Dependence of Exciton Diffusion Length and Diffusion Coefficient on Photophysical Parameters in Bulk Heterojunction Organic Solar Cells

Abstract

Recently, the dependence of exciton diffusion length $$ (L_{D} ) $$ on some photophysical parameters of organic solids has been experimentally demonstrated, however no systematic theoretical analysis of this phenomenon has been carried out. We have conducted a theoretical study by using the Forster resonance energy transfer and Dexter carrier transfer mechanisms together with the Einstein–Smoluchowski diffusion equation to derive analytical models for the diffusion lengths $$ (L_{D} ) $$ and diffusion coefficients $$ (D) $$ of singlet $$ (S) $$ and triplet $$ (T) $$ excitons in organic solids as functions of spectral overlap integral $$ (J) $$ , photoluminescence (PL) quantum yield $$ (\phi_{D} ) $$ , dipole moment $$ (\mu_{T} ) $$ and refractive index $$ (n) $$ of the photoactive material. The exciton diffusion lengths and diffusion coefficients in some selected organic solids were calculated, and we found that the singlet exciton diffusion length $$ (L_{D}^{S} ) $$ increases with $$ \phi_{D} $$ and J, and decreases with n. Also, the triplet exciton diffusion length $$ (L_{D}^{T} ) $$ increases with $$ \phi_{D} $$ and decreases with $$ \mu_{T} $$ . These may be achieved through doping the organic solids into broad optical energy gap host materials as observed in previous experiments.

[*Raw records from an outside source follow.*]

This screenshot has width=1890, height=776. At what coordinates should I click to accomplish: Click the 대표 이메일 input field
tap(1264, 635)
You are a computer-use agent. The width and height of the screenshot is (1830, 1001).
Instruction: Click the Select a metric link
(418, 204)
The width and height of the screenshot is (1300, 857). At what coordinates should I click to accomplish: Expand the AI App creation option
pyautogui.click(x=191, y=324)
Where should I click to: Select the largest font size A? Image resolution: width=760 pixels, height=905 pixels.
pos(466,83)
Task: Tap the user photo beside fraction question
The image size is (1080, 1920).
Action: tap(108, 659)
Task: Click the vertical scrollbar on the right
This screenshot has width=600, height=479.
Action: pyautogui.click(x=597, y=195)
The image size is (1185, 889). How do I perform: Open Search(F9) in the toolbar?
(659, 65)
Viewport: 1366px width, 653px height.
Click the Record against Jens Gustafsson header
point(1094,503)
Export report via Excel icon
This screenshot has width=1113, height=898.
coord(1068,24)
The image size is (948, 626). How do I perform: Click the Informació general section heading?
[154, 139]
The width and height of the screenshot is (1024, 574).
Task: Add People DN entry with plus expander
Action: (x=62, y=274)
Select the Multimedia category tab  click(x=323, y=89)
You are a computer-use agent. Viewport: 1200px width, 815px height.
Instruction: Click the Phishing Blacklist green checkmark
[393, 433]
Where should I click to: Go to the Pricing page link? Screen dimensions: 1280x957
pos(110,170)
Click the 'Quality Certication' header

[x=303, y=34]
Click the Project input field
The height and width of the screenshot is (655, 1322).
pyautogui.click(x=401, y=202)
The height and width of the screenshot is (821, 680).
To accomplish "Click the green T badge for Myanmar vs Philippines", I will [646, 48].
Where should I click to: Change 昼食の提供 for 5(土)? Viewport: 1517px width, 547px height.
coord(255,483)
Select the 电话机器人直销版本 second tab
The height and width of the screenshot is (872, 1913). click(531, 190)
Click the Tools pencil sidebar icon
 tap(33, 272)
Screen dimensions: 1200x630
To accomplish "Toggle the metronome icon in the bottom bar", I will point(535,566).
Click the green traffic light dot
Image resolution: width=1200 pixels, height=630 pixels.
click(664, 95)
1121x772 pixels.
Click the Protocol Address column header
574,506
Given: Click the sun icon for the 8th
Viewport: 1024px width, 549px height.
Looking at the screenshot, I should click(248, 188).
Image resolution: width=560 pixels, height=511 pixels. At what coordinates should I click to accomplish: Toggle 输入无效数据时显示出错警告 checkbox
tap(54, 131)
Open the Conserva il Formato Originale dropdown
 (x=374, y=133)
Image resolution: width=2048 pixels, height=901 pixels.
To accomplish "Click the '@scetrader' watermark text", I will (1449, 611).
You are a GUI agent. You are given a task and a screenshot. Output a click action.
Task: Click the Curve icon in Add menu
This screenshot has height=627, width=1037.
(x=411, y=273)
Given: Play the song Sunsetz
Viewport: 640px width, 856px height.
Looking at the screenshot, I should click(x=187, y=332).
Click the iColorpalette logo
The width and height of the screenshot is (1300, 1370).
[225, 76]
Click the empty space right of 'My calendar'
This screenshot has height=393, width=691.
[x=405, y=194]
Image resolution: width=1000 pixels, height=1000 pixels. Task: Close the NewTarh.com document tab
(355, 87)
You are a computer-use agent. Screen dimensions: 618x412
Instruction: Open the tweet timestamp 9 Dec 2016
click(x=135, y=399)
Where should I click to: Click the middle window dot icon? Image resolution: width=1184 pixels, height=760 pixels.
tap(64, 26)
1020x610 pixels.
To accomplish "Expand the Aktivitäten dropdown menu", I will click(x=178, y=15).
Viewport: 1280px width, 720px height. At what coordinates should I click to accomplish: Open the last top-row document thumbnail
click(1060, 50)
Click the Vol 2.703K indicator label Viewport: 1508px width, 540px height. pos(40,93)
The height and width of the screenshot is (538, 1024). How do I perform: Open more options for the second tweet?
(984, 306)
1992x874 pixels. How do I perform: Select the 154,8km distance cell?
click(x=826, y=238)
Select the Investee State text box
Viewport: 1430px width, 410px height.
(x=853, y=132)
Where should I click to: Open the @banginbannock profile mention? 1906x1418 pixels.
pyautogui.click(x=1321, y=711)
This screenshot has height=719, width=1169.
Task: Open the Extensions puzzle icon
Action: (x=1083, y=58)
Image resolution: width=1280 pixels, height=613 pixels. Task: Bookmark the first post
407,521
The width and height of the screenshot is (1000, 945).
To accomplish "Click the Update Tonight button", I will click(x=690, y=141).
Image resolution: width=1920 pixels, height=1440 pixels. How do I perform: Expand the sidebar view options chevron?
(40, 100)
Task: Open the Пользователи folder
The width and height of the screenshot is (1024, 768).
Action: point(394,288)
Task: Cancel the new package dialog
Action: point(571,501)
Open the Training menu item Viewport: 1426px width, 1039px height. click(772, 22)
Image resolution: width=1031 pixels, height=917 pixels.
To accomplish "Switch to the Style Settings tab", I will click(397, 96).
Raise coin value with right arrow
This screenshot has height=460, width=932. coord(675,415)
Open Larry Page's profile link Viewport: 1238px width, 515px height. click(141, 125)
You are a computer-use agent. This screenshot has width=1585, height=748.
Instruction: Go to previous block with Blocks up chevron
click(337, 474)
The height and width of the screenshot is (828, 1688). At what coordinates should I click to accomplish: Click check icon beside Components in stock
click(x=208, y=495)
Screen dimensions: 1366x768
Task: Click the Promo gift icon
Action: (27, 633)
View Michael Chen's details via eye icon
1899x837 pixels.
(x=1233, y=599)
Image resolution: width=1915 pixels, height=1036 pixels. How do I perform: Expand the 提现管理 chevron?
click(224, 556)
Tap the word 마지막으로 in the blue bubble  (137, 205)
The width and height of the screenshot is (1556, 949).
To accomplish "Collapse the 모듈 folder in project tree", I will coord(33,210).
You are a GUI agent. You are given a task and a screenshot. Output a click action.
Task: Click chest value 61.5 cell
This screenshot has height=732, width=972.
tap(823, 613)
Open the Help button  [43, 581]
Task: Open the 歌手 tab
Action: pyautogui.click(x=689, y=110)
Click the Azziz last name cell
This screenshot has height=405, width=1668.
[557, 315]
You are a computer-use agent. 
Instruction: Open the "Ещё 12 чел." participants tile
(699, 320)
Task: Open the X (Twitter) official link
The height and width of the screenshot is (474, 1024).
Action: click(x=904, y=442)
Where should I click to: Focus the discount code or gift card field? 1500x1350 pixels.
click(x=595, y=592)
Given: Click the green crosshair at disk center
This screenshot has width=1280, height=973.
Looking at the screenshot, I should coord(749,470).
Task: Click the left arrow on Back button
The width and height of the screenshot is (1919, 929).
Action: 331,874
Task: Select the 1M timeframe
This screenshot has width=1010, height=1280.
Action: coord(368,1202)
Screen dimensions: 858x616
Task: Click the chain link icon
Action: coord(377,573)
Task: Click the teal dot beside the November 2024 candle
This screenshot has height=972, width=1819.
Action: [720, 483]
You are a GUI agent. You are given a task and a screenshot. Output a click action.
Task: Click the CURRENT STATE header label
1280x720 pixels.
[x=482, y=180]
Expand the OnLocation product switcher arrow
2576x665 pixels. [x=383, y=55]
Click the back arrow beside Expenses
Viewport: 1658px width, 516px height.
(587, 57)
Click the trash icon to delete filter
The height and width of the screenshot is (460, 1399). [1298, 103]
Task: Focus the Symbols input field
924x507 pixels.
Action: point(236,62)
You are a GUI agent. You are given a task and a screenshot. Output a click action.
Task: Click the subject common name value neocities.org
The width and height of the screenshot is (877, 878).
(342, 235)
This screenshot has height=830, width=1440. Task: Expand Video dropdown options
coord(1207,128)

The calculated exciton diffusion lengths are compared with experimental values and a reasonably good agreement is found between them. The results presented are expected to provide insight relevant to the synthesis of new organic solids for fabrication of bulk heterojunction organic solar cells characterized by better power conversion efficiency.